# YOUR TASK
Take the line that contains "909x708 pixels." and every line below it to the end of the entries, and give them again exactly, leaving out any pictures.
====== DATA EXTRACT ======
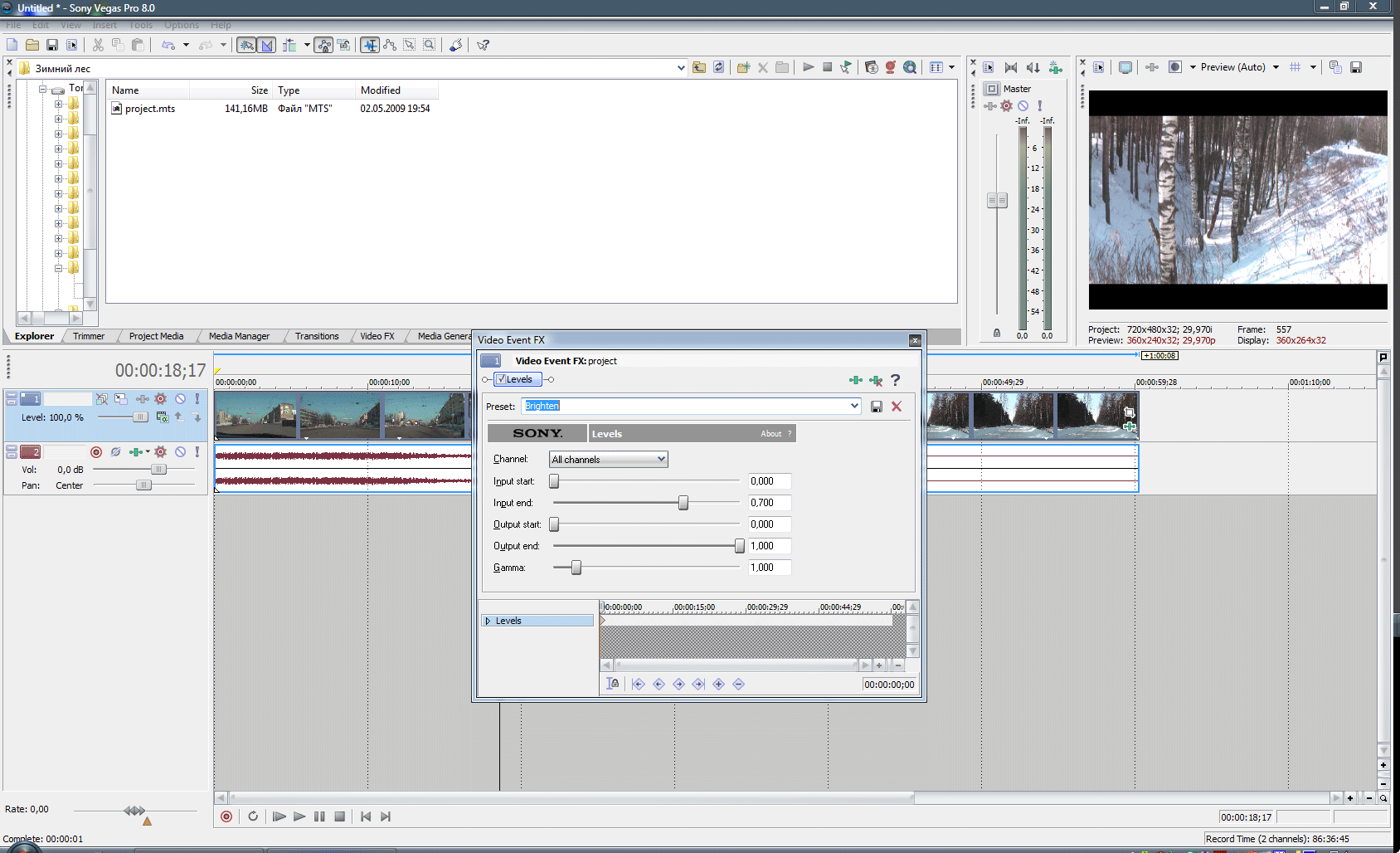This screenshot has width=1400, height=853.
Task: Open Track Motion on video track 1
Action: [121, 399]
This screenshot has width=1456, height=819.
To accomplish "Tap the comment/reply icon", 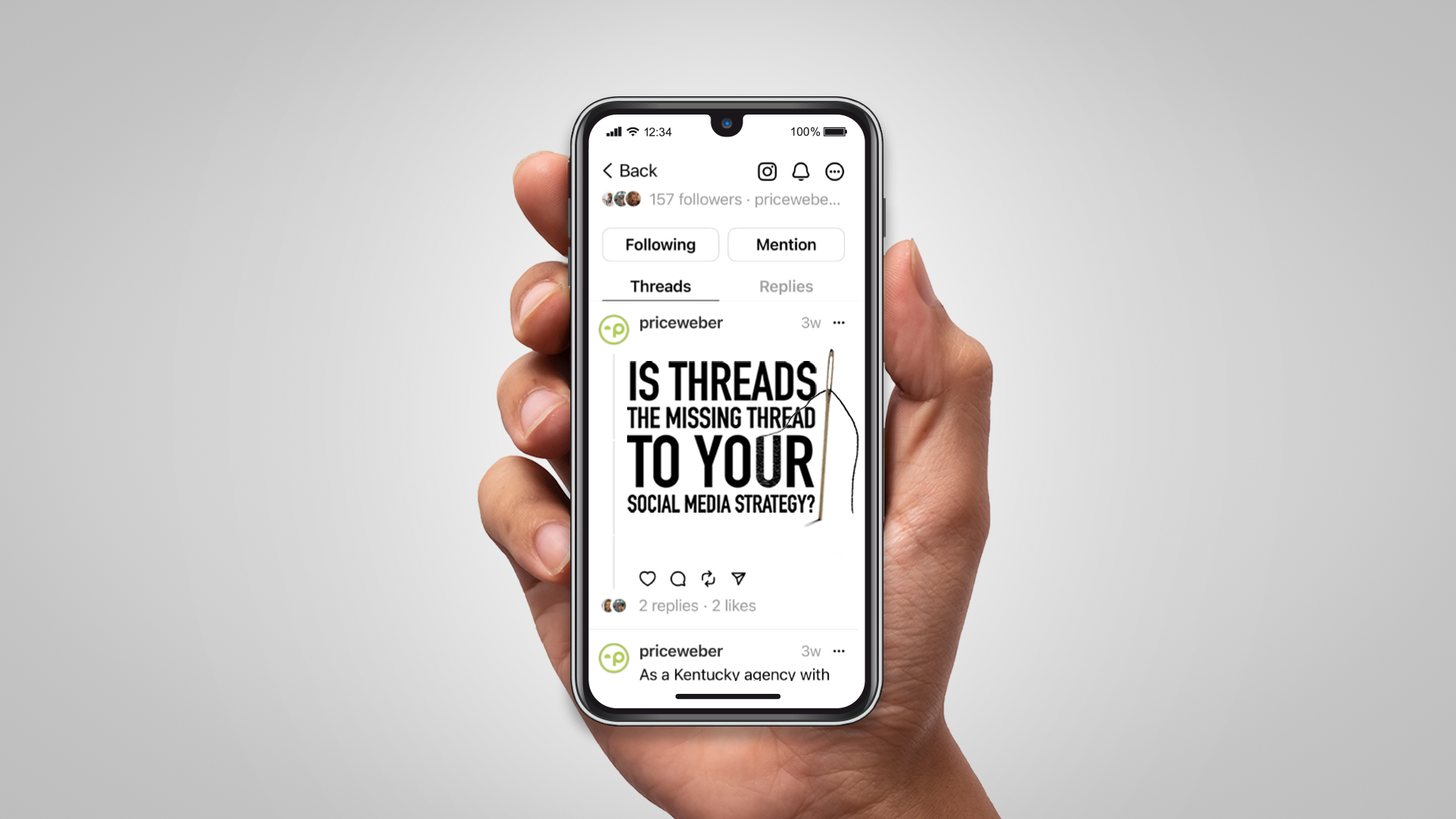I will pos(677,578).
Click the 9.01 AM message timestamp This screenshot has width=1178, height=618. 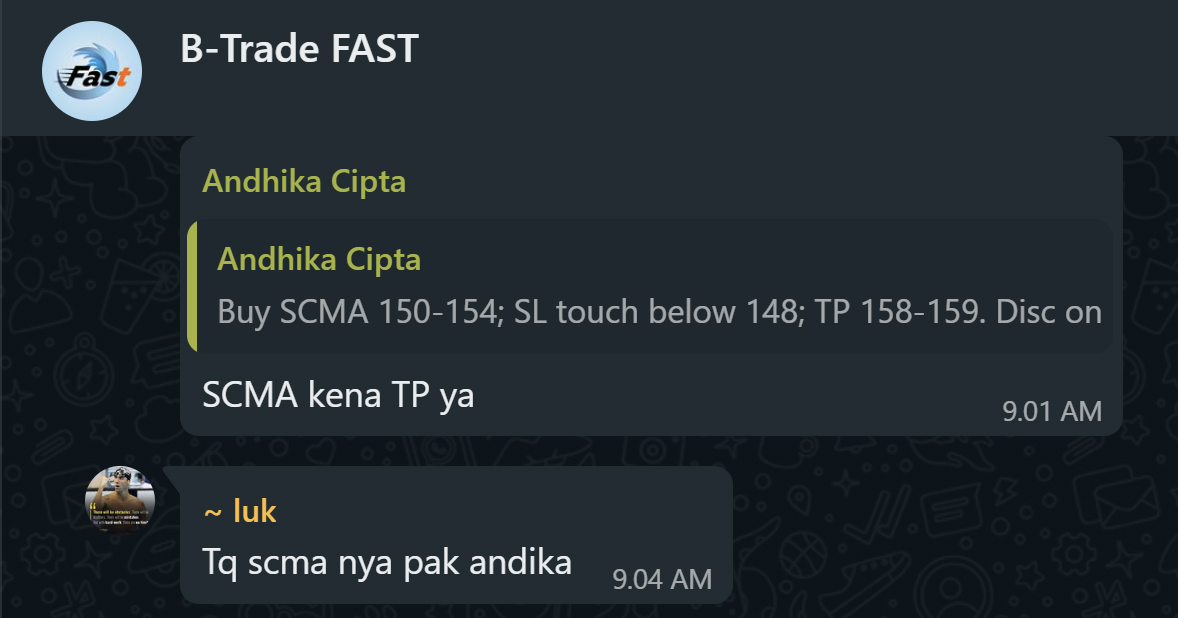(x=1051, y=411)
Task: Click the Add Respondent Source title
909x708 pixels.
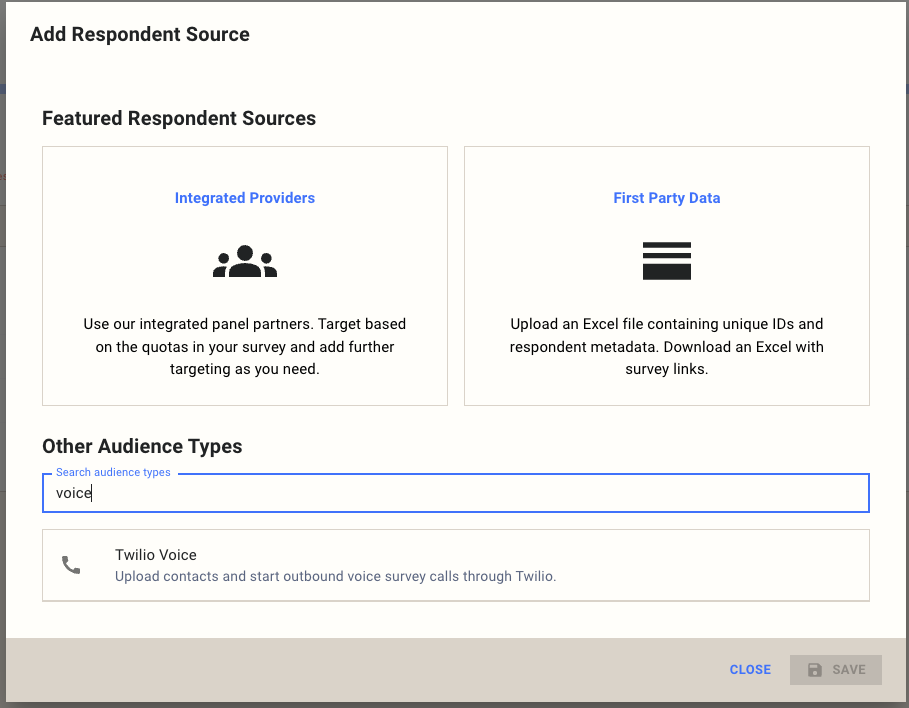Action: [139, 34]

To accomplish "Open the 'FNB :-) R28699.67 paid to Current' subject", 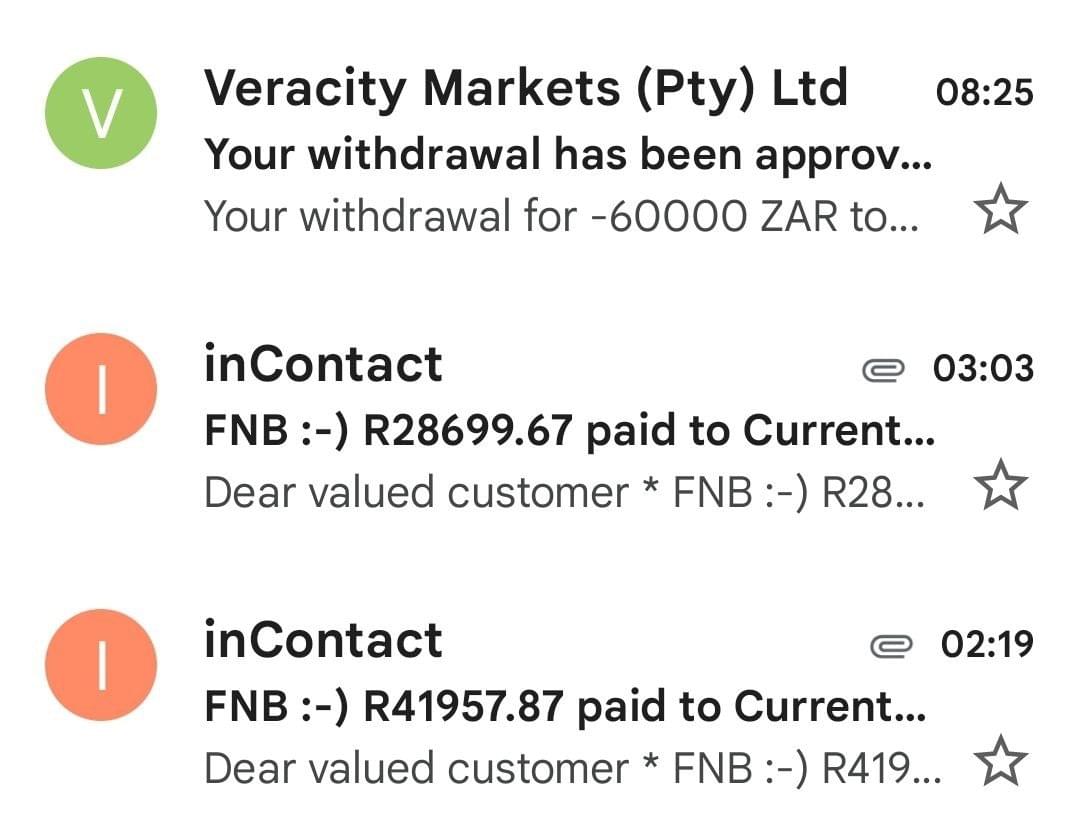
======
# COMPLETED EXERCISE
909x708 pixels.
Action: [139, 34]

To accomplish "Open the 'FNB :-) R28699.67 paid to Current' subject", 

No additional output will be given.